The evening commenced with a mangalacharan based on the Shiv Upasanastotra, performed by students of Mitali D’souza who runs a school called Nrityavan. This was followed by a presentation by Sanatan Chakravarty’s students. He has been teaching Odissi to little children for the past three years and they are still into learning basics. So he gave them certain rhythmic patterns of Odissi and asked them to create their own pieces within that framework. He stood on stage playing the mardal. It was interesting to see his students perform their own little pieces of dance.
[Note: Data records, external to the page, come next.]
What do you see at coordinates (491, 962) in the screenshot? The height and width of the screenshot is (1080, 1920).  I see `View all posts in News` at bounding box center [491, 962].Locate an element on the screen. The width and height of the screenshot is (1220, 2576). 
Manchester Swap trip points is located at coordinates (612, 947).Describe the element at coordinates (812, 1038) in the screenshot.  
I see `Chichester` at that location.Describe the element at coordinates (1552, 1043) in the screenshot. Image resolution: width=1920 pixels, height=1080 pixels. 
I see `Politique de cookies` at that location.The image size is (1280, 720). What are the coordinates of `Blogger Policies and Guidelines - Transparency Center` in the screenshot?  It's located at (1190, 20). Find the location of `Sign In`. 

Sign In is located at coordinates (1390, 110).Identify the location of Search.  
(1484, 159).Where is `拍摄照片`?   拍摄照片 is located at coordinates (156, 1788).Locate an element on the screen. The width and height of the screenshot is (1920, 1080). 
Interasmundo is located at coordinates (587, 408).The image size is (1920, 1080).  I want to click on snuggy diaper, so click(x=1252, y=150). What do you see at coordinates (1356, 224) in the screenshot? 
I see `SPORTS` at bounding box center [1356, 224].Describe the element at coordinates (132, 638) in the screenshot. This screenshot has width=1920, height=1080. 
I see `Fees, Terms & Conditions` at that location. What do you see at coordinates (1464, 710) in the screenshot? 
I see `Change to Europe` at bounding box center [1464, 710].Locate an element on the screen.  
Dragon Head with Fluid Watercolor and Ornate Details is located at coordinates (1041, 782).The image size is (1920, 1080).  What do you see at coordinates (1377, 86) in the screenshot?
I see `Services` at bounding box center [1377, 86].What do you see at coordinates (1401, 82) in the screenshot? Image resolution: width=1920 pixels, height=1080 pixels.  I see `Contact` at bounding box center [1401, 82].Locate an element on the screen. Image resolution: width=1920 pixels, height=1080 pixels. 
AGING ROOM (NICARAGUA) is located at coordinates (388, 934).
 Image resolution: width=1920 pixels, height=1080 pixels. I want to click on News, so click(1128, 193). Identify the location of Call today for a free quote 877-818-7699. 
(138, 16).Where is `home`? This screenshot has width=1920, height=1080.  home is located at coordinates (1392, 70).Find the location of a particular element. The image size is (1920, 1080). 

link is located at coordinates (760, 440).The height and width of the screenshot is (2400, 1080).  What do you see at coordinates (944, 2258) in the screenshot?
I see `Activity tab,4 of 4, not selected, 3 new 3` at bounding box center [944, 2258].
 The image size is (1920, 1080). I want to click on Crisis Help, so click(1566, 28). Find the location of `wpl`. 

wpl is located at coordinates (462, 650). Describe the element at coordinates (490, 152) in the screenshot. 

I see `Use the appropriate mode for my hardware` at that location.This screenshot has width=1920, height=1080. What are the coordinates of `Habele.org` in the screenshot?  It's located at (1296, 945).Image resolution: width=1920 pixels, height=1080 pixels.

His second group of students were seasoned contemporary dancers from The World Dance Centre, but have just begun learning Odissi. He played a rhythm for them and asked them to choreograph a dance in any style bringing in Odissi wherever possible. It was a fusion of dance forms.
Hemangi Pisat teaches dance to mentally challenged children, who have been learning dance from her for the past ten years. She realized that they pick up dance easily when it’s based on popular film tunes. She choreographed on a song from film Singham. Her students gave an amazingly flawless performance. Then came students of Nrityanikunj, an Odissi and Bharatanatyam school run by Ketaki Shetge and Dilip Tambe. Their students did a jugalbandi piece in Bharatanatyam and Odissi called Natyautpati. This story is taken from a chapter of Natya Shastra and based on Prem Joshua’s instrumental music.
Nivedita Mukherjee then performed with her students. She runs a school called Aratrika in Thane and Vashi. They performed the Shiva Panchakam in raag Patdeep and taal triputa. This was choreographed by Guru Gangadhar Pradhan. Then Zia Nath, a sufi dancer who has learnt Odissi at Smitalay did a piece called ‘sacred dances’ in which she did the sufi part while four male dancers from Smitalay did the Odissi part. It was based on sufi music from Pakistan. Then Varda and Aparna, both students of Smitalay now based in Pune, performed for shlokas in praise of Lord Vishnu and a piece on Mahishasuramardini stotra.
Ankur Ballal, a senior artist of Smitalay presented his piece called Raavan. This was based on the Shiva Tandava Stotram, a very vigorous, fast paced, complicated choreography. The artists of Smitalay did full justice to it and Dilip Tambe as Ravan stole the show. It was heartwarming to see the Smitalay family together. Musicians, sound-record technicians, light-technicians, make-up artists, all were felicitated. Jhelum’s son Bunkim who has written and composed some songs for Smitalay, sang extempore requesting his mother to dance, which she did.
As we thought that the show has now come to an end, mardal player Rohan Dahale suddenly announced that the Odissi festival had to end with Moksha, he would play and those who wanted to dance could do so. Jhelum and students of Smitalay, past and present, young and old, in saris, kurtas, skirts, danced the unplanned Moksha extempore. It was an exhilarating scene. The finale of the festival celebrating Smitalay’s silver jubilee was amazing with about 40 dancers on stage.